My latest in the American News:
“Listen all you rounders/You ought to be like me/Don't worry about consumption/Even if they call it TB.”
So wrote Jimmie Rodgers, the father of country music, about 80 years ago. Rodgers knew of which he sang, as tuberculosis, “TB,” also called consumption, would kill him in 1933 at age 35.
We are interested in consumption these days, but consumption of shoppers. Congress and our incoming president are keen on a series of economic stimulus measures designed to spur consumption. This, they claim, will help stave off a serious recession and save jobs.
Around the time Rodgers was singing of trains and his own illness, British economist John Maynard Keynes was theorizing that economies slow down because of lack of consumer spending. This he called the “demand deficit” as consumers were not demanding enough goods and services.
The goal of government policy, then, is to make up for this deficit by “priming the pump” of the economy through government spending. Government spending on public works and similar projects would put people to work, giving them disposable income and stimulating the economy. Keynesian economics is based on the promotion of consumption.
Like good Keynesians, President-elect Obama and Congress urge us to go out and consume even more. They are unwilling to take the tougher road of actually asking us to consume less and live within our means.
“TB, oh TB/Some say tonic is fine/Take all the medicine you want/I'll take good liquor for mine.”
The tonic prescribed in Washington these days will add trillions to our national debt to save some jobs in the short term.
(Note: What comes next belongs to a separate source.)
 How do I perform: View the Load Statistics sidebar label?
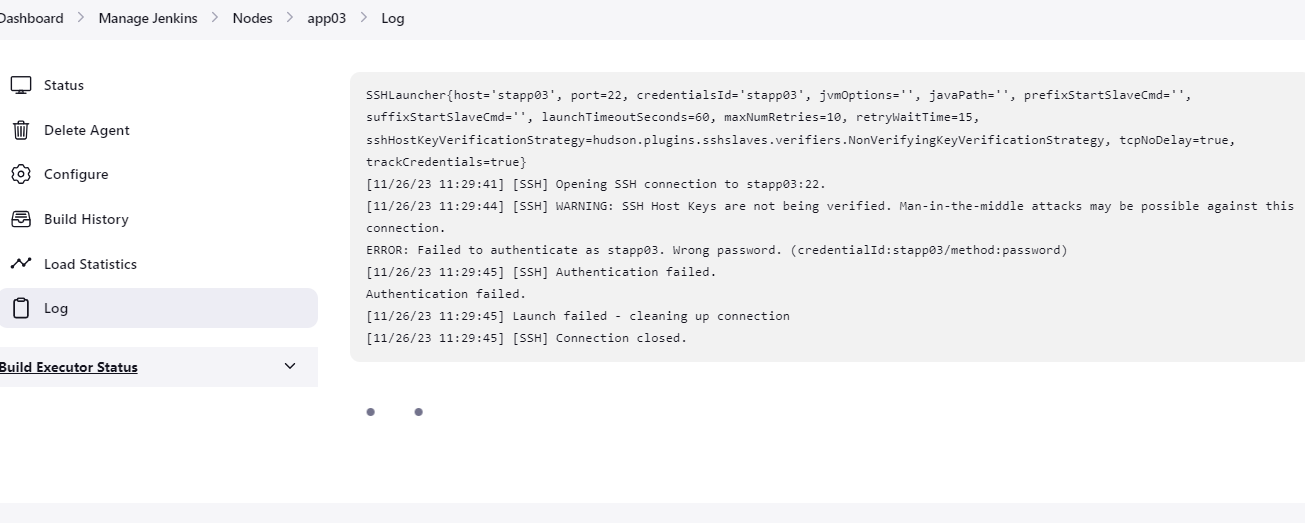pos(90,264)
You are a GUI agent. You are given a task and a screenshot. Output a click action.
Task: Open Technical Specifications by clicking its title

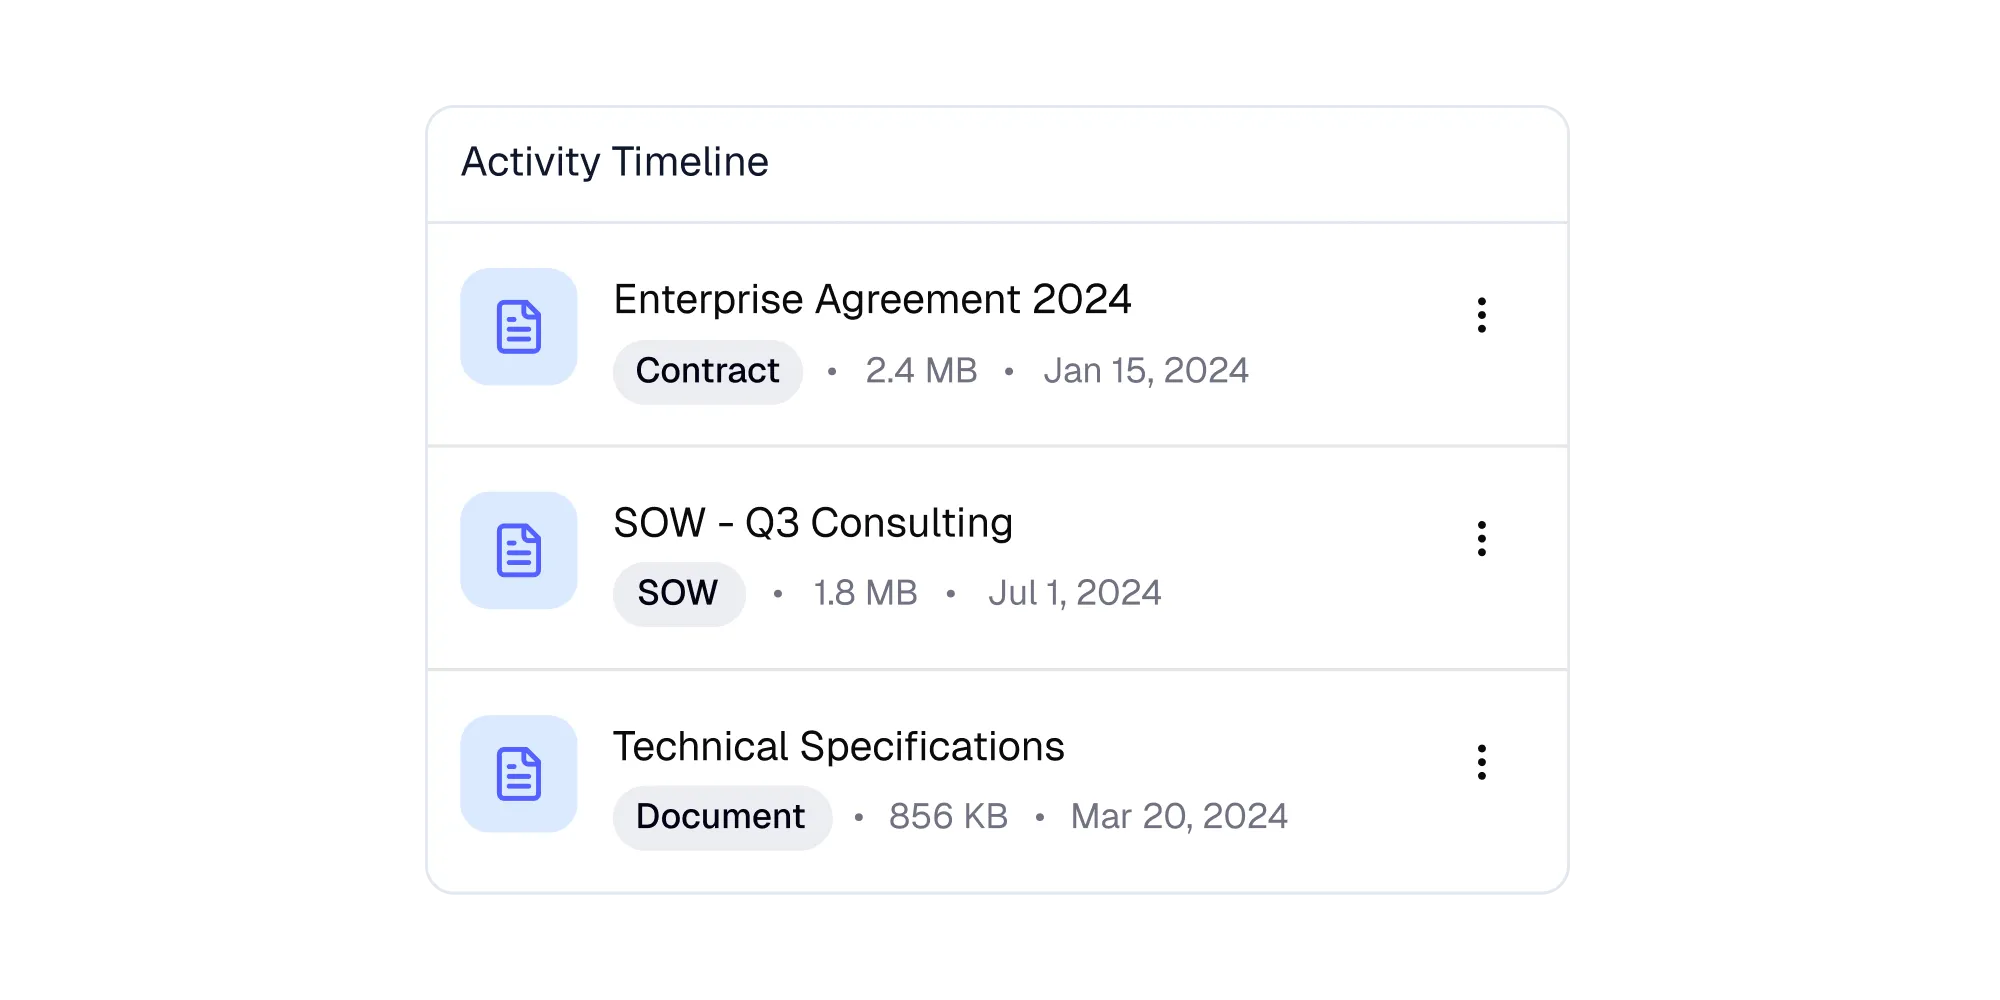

This perpetuates the very behavior that got us in this dire economic situation: funding a lifestyle beyond our means and paying for it by accumulating debt that we expect others to pay off.
Consumption also means to use something up. We are quickly using up our patrimony because we refuse to admit that our government does too much while we ask too little of ourselves. The anodyne remedies of bailouts, tax giveaways and “stimulus packages” attempt to relieve symptoms without addressing the disease. The disease is not that Americans don't spend enough money, that we don't consume enough. The disease is that we consume more than we can afford. We are dying of consumption.
We have done this personally, taking on debt for that which we don't need. We have done this as a people, asking the government to ease every burden, lulling us to sleep with the belief that all life's hits can and should be softened by an omnipresent government.
Political scientist Patrick Deneen, who has also noted the multiple meanings of consumption, argues that our leaders should treat us not as consumers but as citizens, which according to Aristotle means “ruling and being ruled in return.” That means we must rule our own appetites, learning to place limits on ourselves rather than having the government impose them from the outside. We gain the right to govern by being able to govern ourselves.
Rodgers sang, “I've been fighting like a lion/Looks like I'm going to lose/Cause ain't nobody/Ever licked these TB blues.”
Acting like free citizens rather than coddled subjects is one way to lick the ole consumption blues.